▶ **ABOUT THIS TASK**
Each line from the one containing "You are a computer-use agent. The" to the end of the records below should be restated word for word; please leave out all other lines.

(Stored data)
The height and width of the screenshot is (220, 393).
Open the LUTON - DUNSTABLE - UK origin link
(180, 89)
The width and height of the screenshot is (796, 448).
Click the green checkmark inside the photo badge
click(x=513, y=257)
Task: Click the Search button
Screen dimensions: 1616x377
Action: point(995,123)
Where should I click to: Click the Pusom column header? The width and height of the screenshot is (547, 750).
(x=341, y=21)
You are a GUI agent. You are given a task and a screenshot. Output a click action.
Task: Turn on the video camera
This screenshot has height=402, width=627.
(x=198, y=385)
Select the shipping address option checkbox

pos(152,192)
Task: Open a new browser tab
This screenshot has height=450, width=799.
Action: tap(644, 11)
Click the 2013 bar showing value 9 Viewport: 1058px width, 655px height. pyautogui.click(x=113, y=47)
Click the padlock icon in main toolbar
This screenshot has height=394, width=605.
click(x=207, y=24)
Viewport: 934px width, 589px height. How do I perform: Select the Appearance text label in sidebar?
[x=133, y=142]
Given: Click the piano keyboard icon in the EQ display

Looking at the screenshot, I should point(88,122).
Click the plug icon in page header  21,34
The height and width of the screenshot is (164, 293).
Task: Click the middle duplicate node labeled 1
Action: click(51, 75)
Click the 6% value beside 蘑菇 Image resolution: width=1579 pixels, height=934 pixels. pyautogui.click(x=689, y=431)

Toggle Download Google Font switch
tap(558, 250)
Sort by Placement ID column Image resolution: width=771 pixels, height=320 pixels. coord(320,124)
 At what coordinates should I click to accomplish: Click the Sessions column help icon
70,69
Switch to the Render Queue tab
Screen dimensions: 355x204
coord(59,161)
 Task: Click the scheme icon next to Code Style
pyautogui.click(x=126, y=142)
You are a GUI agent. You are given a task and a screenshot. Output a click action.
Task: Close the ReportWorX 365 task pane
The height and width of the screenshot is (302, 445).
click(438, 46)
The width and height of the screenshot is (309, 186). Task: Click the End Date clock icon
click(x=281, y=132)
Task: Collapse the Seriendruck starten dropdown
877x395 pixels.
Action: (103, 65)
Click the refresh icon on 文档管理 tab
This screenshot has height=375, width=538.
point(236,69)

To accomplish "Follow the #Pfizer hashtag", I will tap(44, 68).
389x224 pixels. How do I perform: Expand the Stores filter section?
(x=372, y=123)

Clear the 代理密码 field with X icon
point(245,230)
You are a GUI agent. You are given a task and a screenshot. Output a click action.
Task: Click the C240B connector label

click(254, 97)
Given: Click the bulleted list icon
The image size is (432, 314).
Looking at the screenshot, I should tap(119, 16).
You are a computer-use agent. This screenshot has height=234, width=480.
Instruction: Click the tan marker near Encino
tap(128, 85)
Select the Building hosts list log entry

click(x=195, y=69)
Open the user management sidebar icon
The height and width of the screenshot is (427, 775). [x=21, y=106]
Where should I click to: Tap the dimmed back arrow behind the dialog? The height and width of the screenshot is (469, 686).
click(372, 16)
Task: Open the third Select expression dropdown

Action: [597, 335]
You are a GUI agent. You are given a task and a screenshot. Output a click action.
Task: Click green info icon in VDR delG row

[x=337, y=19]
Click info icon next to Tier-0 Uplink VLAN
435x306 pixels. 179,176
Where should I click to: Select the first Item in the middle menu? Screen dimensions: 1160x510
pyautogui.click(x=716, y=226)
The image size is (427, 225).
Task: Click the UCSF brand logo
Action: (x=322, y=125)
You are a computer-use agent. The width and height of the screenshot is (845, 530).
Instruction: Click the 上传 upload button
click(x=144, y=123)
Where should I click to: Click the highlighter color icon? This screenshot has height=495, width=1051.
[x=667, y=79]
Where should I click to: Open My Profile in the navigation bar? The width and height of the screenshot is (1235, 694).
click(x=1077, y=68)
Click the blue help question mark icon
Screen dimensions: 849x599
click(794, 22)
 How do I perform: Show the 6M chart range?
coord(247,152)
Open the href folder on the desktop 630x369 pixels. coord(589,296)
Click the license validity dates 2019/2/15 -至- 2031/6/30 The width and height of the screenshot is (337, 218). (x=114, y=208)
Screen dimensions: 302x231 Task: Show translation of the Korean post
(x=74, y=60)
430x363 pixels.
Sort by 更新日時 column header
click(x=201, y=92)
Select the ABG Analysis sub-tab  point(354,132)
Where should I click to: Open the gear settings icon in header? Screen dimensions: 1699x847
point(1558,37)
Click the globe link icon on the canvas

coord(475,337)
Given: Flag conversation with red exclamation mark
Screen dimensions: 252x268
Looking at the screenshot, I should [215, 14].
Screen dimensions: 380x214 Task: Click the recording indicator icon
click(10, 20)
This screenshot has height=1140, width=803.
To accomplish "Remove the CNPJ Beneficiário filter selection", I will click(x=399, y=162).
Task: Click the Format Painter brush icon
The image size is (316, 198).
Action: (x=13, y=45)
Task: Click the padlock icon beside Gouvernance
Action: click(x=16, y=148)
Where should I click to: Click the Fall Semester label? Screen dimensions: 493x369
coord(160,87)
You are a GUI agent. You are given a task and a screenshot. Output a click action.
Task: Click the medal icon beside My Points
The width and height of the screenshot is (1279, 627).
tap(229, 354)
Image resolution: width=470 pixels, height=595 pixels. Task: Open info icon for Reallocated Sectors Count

▶ **RESPONSE TO THIS EXERCISE**
You are a computer-use agent. The width and height of the screenshot is (845, 530).
Instruction: Click the 上传 upload button
click(x=144, y=123)
Where should I click to: Click the highlighter color icon? This screenshot has height=495, width=1051.
[x=667, y=79]
Where should I click to: Open My Profile in the navigation bar? The width and height of the screenshot is (1235, 694).
click(x=1077, y=68)
Click the blue help question mark icon
Screen dimensions: 849x599
click(794, 22)
 How do I perform: Show the 6M chart range?
coord(247,152)
Open the href folder on the desktop 630x369 pixels. coord(589,296)
Click the license validity dates 2019/2/15 -至- 2031/6/30 The width and height of the screenshot is (337, 218). (x=114, y=208)
Screen dimensions: 302x231 Task: Show translation of the Korean post
(x=74, y=60)
430x363 pixels.
Sort by 更新日時 column header
click(x=201, y=92)
Select the ABG Analysis sub-tab  point(354,132)
Where should I click to: Open the gear settings icon in header? Screen dimensions: 1699x847
point(1558,37)
Click the globe link icon on the canvas

coord(475,337)
Given: Flag conversation with red exclamation mark
Screen dimensions: 252x268
Looking at the screenshot, I should [215, 14].
Screen dimensions: 380x214 Task: Click the recording indicator icon
click(10, 20)
This screenshot has height=1140, width=803.
To accomplish "Remove the CNPJ Beneficiário filter selection", I will click(x=399, y=162).
Task: Click the Format Painter brush icon
The image size is (316, 198).
Action: (x=13, y=45)
Task: Click the padlock icon beside Gouvernance
Action: click(x=16, y=148)
Where should I click to: Click the Fall Semester label? Screen dimensions: 493x369
coord(160,87)
You are a GUI agent. You are given a task and a screenshot. Output a click action.
Task: Click the medal icon beside My Points
The width and height of the screenshot is (1279, 627).
tap(229, 354)
Image resolution: width=470 pixels, height=595 pixels. Task: Open info icon for Reallocated Sectors Count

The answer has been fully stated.